Children’s singing behaviors have been of interest to researchers for almost a century (i.e., Jersild & Bienstock, 1931). The methods for assessing singing have been quite diverse with respect to what children have been asked to sing, how their singing was prompted or initiated, and how their performances have been evaluated, particularly in research studies. It would seem all these procedural decisions for assessment are important but are often based on tradition rather than empirical investigation, particularly with regard to what children are asked to sing.
Rutkowski (1986, 1990, 1996, 2018, 2019) created the Singing Voice Development Measure (SVDM) to provide some consistency in evaluating children’s singing. The scale for evaluation (see Appendix) focuses on a child’s use of singing voice, that is, the vocal registers the child is able to access when singing. Previous scales focused on pitch accuracy (Brophy, 1997; Demorest et al., 2017; Goetze & Hori, 1989; Hickey, 1995; Liao & Davidson, 2016; Moore, 1994; Nichols, 2016). However, Rutkowski contended that if a child does not have use of, for example “initial range,” then that child would not be able to sing patterns or songs in tune with a range of D4 to A4. When investigating if “kindergarten and first grade children sing patterns more accurately if the pitches of those patterns fall within their accessible registers,” Rutkowski (2015, p. 286) found “children are more accurate when they are assessed with accessible patterns based on their SVDM classification” (p. 289). She concluded, “For children who cannot yet sing in all registers, a focus on how well they sing in tune may not help them learn to sing with more success in the long run” (p. 290). Therefore, evaluating children’s use of singing voice is important for teachers, and SVDM can be used informally in classroom settings during regular music activities (see Rutkowski, 2018).

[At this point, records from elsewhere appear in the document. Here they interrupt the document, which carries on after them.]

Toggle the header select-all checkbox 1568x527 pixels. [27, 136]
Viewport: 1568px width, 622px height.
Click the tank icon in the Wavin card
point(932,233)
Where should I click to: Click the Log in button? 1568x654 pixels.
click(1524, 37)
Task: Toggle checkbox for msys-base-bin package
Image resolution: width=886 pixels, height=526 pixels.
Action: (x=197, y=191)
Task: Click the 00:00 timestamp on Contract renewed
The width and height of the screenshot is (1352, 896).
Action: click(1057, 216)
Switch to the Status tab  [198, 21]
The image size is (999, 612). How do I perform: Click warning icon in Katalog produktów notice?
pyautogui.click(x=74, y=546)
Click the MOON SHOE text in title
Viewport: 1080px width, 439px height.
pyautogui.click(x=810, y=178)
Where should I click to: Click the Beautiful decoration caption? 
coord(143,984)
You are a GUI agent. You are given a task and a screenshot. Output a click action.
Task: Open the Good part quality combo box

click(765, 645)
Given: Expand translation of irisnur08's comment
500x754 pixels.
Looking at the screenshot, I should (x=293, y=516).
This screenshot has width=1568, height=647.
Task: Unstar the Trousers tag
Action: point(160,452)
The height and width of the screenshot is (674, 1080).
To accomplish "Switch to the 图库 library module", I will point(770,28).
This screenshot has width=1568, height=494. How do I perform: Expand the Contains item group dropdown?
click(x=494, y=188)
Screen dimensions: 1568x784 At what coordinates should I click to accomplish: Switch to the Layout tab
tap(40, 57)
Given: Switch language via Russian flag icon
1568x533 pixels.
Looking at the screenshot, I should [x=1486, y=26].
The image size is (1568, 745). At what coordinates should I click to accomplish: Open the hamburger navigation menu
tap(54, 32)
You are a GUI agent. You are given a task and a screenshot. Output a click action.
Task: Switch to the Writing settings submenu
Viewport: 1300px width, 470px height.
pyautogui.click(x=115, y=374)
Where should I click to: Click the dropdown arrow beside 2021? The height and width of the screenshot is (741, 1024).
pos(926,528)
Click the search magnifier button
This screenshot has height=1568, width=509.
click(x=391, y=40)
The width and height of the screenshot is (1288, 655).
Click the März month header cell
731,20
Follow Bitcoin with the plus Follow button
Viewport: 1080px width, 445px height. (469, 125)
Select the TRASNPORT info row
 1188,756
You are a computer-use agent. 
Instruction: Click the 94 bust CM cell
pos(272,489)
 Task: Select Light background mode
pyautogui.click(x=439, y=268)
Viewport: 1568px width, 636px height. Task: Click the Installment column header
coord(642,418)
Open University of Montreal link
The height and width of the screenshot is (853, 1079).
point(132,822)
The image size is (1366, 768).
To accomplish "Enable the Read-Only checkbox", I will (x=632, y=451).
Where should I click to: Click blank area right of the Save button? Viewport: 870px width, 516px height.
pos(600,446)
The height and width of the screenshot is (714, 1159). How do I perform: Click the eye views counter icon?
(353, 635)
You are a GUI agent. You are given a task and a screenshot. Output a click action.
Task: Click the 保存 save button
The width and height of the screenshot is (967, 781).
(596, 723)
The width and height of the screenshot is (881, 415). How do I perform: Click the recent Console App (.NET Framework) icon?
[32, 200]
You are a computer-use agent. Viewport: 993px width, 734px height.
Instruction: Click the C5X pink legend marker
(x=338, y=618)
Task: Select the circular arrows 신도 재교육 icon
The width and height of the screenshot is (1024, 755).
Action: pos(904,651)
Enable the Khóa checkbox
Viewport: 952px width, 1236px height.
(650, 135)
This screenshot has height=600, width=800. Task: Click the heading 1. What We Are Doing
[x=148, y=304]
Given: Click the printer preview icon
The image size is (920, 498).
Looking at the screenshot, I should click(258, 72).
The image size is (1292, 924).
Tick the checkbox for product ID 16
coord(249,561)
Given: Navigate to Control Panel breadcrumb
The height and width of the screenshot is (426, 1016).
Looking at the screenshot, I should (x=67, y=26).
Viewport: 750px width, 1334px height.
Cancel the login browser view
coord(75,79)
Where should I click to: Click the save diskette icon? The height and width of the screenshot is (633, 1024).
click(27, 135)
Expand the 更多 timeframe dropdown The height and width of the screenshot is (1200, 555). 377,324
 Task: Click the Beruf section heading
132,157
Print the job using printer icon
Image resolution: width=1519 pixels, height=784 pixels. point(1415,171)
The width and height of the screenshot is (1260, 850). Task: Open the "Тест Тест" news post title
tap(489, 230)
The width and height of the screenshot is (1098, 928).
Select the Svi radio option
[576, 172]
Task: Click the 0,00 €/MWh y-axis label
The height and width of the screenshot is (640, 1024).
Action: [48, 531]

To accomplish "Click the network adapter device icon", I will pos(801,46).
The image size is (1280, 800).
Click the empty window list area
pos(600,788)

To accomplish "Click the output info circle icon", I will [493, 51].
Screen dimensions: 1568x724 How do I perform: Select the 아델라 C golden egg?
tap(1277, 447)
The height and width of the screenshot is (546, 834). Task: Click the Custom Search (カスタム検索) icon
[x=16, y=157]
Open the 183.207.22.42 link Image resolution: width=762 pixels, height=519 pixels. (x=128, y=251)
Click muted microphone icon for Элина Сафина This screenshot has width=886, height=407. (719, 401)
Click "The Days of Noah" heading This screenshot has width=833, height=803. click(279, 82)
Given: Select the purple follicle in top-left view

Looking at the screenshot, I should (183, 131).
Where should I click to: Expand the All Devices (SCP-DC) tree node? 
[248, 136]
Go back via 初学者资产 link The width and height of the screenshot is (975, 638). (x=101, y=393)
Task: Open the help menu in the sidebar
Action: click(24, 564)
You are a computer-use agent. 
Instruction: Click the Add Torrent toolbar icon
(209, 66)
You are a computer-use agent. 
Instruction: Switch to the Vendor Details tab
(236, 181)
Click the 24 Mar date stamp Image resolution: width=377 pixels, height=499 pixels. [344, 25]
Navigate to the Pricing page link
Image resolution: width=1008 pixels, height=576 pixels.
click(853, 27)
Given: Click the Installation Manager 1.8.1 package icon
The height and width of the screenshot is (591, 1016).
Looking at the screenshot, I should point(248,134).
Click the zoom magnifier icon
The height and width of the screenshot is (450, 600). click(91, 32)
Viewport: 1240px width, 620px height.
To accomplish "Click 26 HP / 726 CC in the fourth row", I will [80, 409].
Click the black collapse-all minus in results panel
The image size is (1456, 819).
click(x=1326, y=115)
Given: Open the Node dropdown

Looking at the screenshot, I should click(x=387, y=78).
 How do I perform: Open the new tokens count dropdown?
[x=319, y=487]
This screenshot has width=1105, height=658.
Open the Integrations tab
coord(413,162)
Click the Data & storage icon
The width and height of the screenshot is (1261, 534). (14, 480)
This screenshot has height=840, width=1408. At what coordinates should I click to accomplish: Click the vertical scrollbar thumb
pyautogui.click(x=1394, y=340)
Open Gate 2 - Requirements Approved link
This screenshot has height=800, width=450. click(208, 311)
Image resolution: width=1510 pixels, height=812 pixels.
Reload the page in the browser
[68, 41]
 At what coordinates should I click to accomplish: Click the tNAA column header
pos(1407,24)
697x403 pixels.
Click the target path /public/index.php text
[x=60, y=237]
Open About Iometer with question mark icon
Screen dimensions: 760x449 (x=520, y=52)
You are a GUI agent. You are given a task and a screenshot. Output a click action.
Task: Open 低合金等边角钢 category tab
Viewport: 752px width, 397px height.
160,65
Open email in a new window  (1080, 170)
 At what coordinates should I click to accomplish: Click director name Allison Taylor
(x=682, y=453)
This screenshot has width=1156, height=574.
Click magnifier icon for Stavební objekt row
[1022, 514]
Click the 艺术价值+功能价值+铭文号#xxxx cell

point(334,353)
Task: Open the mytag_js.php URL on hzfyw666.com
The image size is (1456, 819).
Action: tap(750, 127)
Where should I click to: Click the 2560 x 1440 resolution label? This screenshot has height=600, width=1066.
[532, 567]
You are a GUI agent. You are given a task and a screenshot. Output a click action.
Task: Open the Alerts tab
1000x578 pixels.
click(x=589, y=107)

However, when conducting research, it is especially critical to be mindful of what children are asked to sing and how children’s singing is prompted. Over a period of 30-some years of study, Rutkowski (1985, 1986, 1990, 1993, 1996, 2010, 2018, 2019) reported echoing three-tone patterns to be the most efficient means of obtaining singing performances for evaluation. Guerrini (2006) also found children to be significantly more accurate when singing three-tone patterns. Therefore, it seems pattern singing is easier for children.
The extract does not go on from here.